Left severely mutilated, dazed with pain, Martin undergoes multiple operations in a provincial Russian hospital, while also being grilled by the secret police. Back in France, she finds herself back on the operating table, a source of new trauma. She realizes that the only thing for her to do is to return to Kamchatka. She must discover what it means to have become, as the Even people call it, medka, a person who is half human, half bear.

In the Eye of the Wild is a fascinating, mind-altering book about terror, pain, endurance, and self-transformation, comparable in its intensity of perception and originality of style to J. A. Baker’s classic The Peregrine. Here Nastassja Martin takes us to the farthest limits of human being.

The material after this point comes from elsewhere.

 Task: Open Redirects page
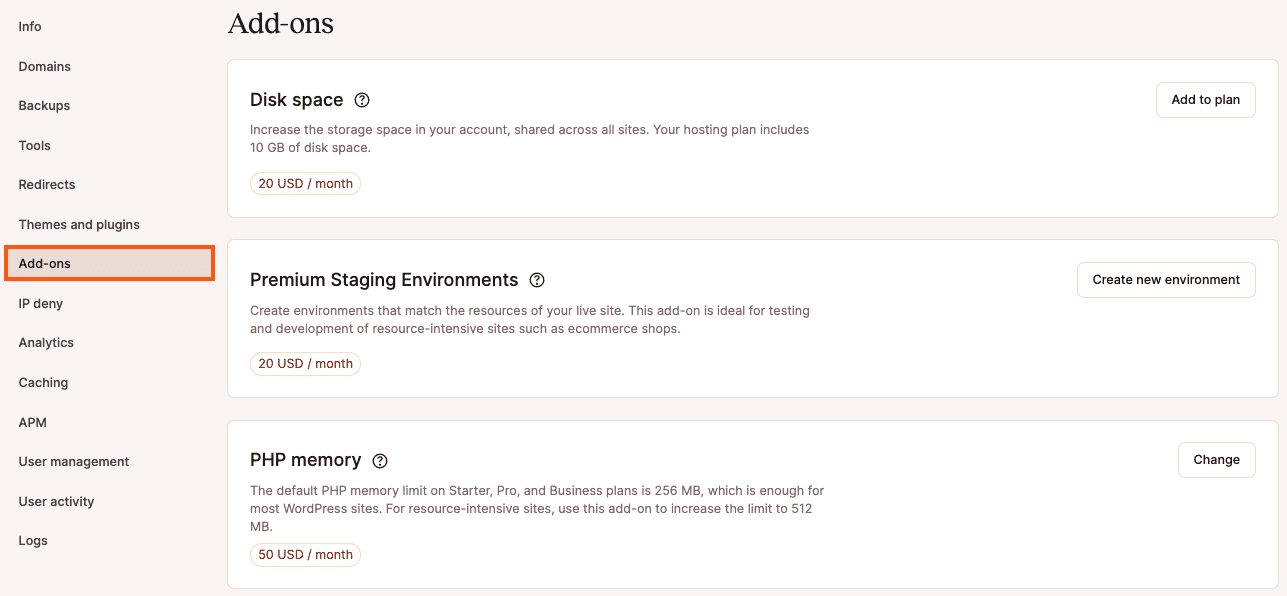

In the Eye of the Wild is Martin’s haunting, genre-defying memoir of the year that followed [her attack], though in Sophie R. Lewis’s elegant translation from the French, it becomes clear that ‘memoir’ is another word that doesn’t quite fit this slender yet expansive book. . . What Martin describes in this book isn’t so much a search for meaning as an acceptance of its undoing.
—Jennifer Szalai, The New York Times Book Review

Martin’s narrative, with the bones of a personal essay and the lift of a prose poem . . . hunts for beauty in what remains occluded and apart. The result is heady and obsessive, as Martin smashes again and again against the limits of what anyone can know: What is a self? What is ‘the other’? . . . . Just how precious or sacred are you, really, if a bear can suddenly rip off part of your head?
—Katy Waldman, The New Yorker

Stunning. . . With exquisite prose and sharp observations, Martin reveals how curiosity can uncover the most vivid aspects of the human condition. This is a profound look at the violence and beauty of life.